Keep in mind that nobody knows what will be on the new tests this year—not even publishers of test prep books. Old tests are not representative of the format or the content of the 2013 test. So the most effective test prep is to focus on the reading, writing and mathematics skills children are learning in their classrooms. Some familiarity with basic testing formats and situations can also be helpful so kids are comfortable with the experience in general.
Most schools provide some amount of test prep, information, free tutoring and practice work. If you haven't gotten any information from your kids' school, ask your children if they have done any test prep or what they know about the tests, and then follow up with their teachers.

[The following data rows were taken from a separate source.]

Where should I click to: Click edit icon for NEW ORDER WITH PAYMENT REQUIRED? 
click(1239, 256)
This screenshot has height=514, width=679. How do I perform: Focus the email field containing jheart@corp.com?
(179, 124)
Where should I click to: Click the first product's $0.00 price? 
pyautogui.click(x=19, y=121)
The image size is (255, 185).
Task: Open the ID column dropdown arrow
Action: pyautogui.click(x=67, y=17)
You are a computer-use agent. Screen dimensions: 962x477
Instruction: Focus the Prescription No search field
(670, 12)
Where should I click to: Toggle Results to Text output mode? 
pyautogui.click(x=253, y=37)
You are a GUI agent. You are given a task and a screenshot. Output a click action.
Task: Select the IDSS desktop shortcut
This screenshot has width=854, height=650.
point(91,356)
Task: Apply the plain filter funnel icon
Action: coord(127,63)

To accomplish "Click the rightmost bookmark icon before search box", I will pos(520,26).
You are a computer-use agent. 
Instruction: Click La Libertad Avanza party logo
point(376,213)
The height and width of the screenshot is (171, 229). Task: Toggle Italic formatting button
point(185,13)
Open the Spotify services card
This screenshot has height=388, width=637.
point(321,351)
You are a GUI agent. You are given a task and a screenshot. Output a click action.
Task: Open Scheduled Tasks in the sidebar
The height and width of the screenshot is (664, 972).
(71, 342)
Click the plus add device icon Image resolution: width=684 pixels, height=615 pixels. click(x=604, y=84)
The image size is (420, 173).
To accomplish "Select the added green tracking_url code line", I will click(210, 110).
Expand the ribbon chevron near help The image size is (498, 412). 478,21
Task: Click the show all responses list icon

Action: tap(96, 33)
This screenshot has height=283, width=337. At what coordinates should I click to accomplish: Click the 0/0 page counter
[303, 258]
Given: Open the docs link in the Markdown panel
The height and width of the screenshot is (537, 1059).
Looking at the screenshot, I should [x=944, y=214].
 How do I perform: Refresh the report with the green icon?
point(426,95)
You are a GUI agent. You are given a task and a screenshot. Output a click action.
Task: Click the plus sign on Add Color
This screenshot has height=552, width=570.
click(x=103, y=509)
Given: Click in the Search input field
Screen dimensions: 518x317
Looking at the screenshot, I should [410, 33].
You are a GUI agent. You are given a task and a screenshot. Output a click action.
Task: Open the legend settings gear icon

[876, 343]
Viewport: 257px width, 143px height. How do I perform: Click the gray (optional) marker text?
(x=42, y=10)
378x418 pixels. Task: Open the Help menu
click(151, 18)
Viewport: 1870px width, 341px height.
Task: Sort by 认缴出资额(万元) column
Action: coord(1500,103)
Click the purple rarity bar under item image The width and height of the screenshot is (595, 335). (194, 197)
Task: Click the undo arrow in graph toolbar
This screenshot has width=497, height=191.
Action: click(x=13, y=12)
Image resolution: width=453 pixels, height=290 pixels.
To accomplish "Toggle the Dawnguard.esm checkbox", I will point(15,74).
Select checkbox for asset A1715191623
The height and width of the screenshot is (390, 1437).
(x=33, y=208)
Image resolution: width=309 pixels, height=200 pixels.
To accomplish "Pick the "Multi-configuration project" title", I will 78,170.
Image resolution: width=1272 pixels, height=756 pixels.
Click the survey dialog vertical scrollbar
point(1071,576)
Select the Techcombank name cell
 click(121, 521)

The New York State ELA and Math Assessments are designed to test public school students' mastery of the new Common Core State Standards. You can learn more about these standards on the NYC Department of Education website and find resources to help you understand the new Common Core Standards.
Have your child do some sample test questions (there are more here) to familiarize them with the test format and content. (Just make sure your kids' teachers aren't planning on using these questions in school.)
Hiring a tutor or going to academic enrichment classes can be expensive. But there are some FREE online resources that you can use to prepare:
The website ixl.com lets kids practice math basics in short timed sessions and scores them at no cost. You can also print out free math worksheets from education.com.
If you haven't heard of Khan Academy, it is definitely worth checking it out. The site offers free lessons on many topics including math, science, history and computer science. Students watch short instructional videos and then test their learning with an online program. As they master skills, Khan Academy advances them to the next level. It's a revolutionary system that is already being used in some schools and you can try it for free from any computer.
Some NYC schools are also using the i-ready program, which offers both workbooks and an online system that is reportedly aligned with the new Common Core Standards. Schools can buy a license for the entire grade, but if your school hasn't done so, you can also purchase the workbooks yourself for about $15 each.
This year I decided to start my daughter's practice in February which helps take the pressure off for her. I also implemented an ELA countdown which she loves since it's an excuse to mark up her calendar. Whatever prep method you choose, there are some tried-and-true habits that remain highly effective for kids such as maintaining good attendance (especially during the weeks leading up to the tests), enjoying a big healthy breakfast and getting enough sleep. Of course encouraging words from us parents is also important!
Do you use other resources for standardized test prep? If so, share your favorites in the comments.